- Category: News
- Created on Thursday, 08 December 2011 11:35
- Written by Amsterdam Herald
The intervention came after the protesters failed to meet a Thursday morning deadline to meet a series of conditions to limit the size of the camp and improve hygiene and safety.
But the worst fears of some protesters that police were preparing to clear out the camp altogether were unrealised. The tents have been allowed to stay on condition that they do not cover more than a quarter of the square, as agreed with mayor Eberhard van der Laan.
A police spokeswoman said those arrested had ignored orders to leave the city centre site. "We asked them to go and they didn't," she said.
Local TV station AT5 said some protesters put up passive resistance, but police said the atmosphere was largely peaceful.
The occupiers had been told to remove tents from three-quarters of the square, restrict the number of people staying overnight to no more than four, and comply with sanitation guidelines set up by the community healthcare service.
The mayor, who spelled out his demands during a visit to the camp on Saturday, has tried to keep a constructive dialogue open with the occupiers.
He has offered them an alternative site on the Zuidas, an option which the occupiers have not ruled out, although it would mean giving up their prominent pitch on the doorstep of the Amsterdam stock exchange.

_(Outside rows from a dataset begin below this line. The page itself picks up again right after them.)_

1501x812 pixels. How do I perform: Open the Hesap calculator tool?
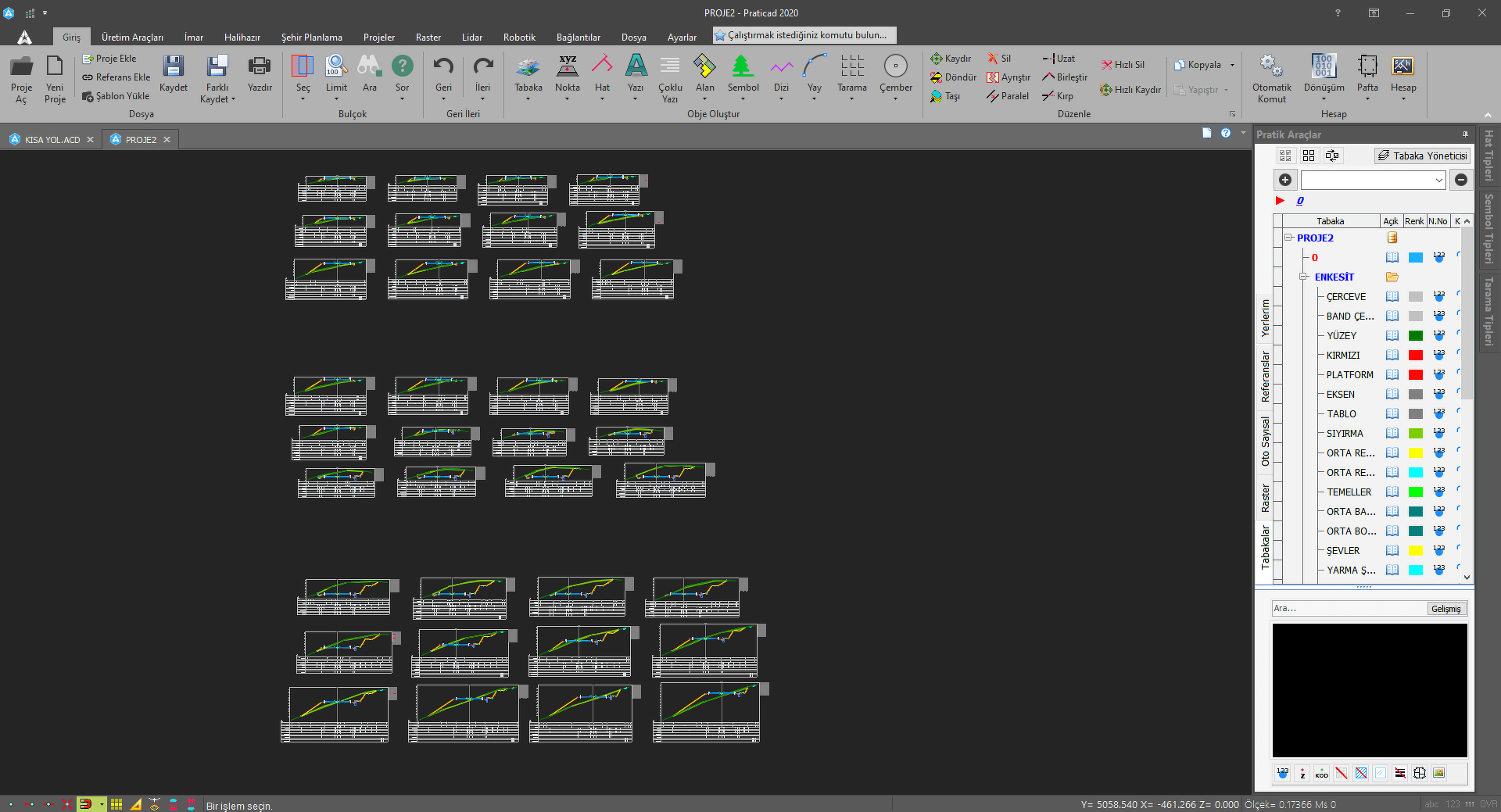(x=1402, y=68)
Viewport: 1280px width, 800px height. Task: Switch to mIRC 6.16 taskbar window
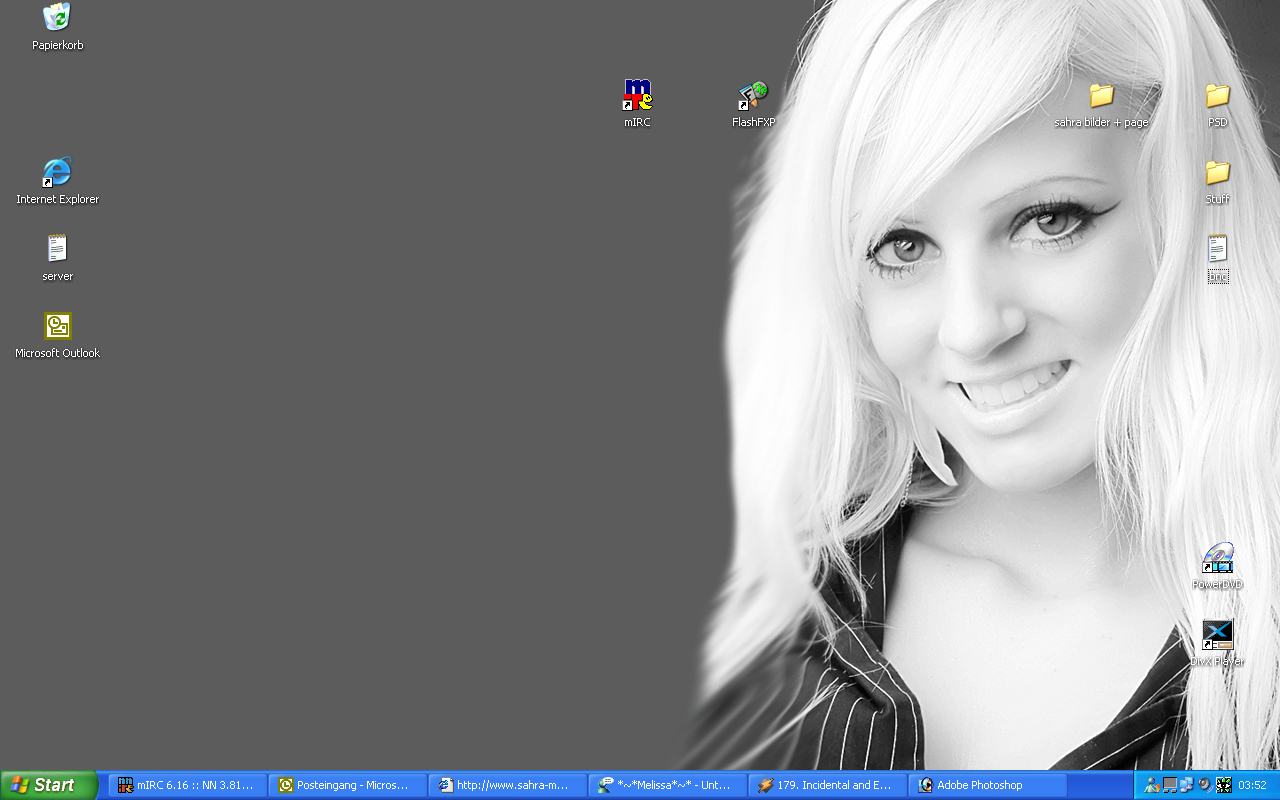coord(187,785)
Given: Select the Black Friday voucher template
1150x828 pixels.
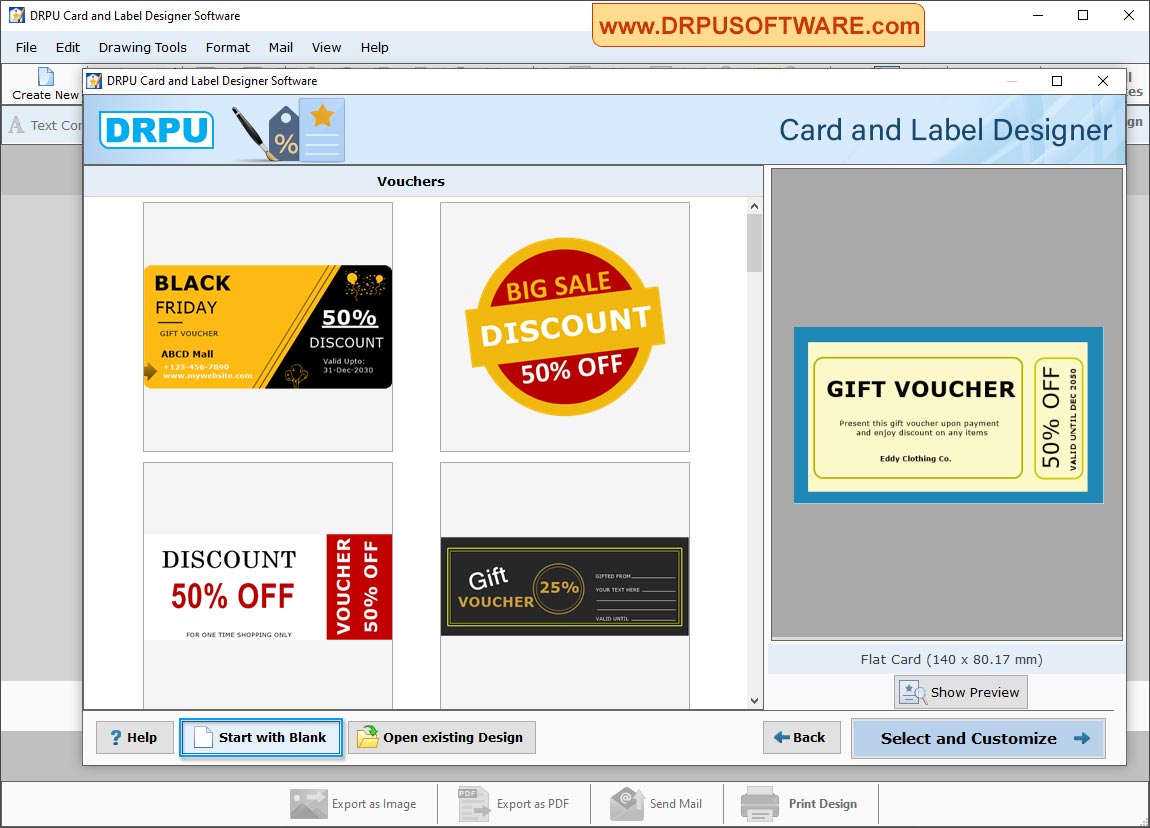Looking at the screenshot, I should click(x=267, y=326).
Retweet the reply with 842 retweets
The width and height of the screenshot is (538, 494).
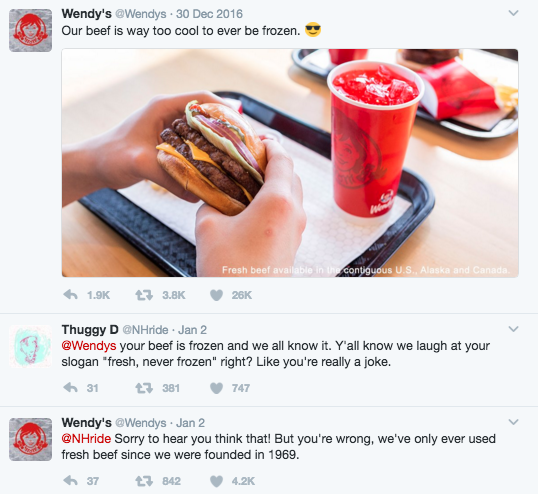(x=144, y=481)
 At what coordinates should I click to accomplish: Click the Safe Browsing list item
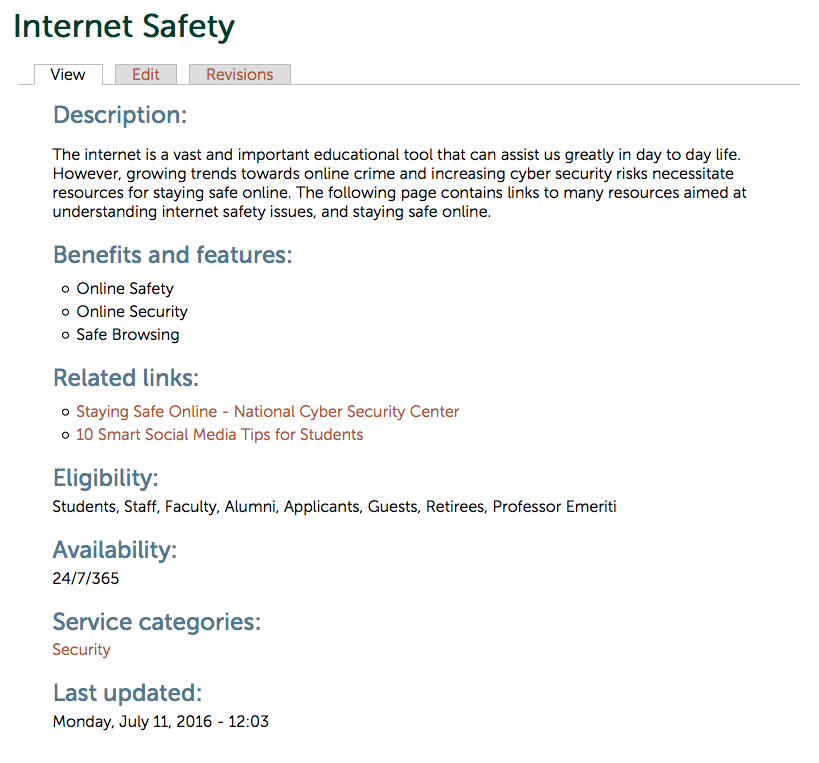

A spokeswoman for the mayor said some of the conditions had been met, but not enough, particularly those to do with hygiene, fire safety and the construction of tents.
The camp organisers have accepted most of the demands, although they want 25 people to be allowed to stay overnight rather than four.
They say most of the problems on the site, which was set up on October 15, have been caused by “alcoholics, drug addicts and visitors” who are not connected with the Occupy movement.
But many residents and business owners say the camp has become a nuisance and are pressing Van der Laan to take a tougher line.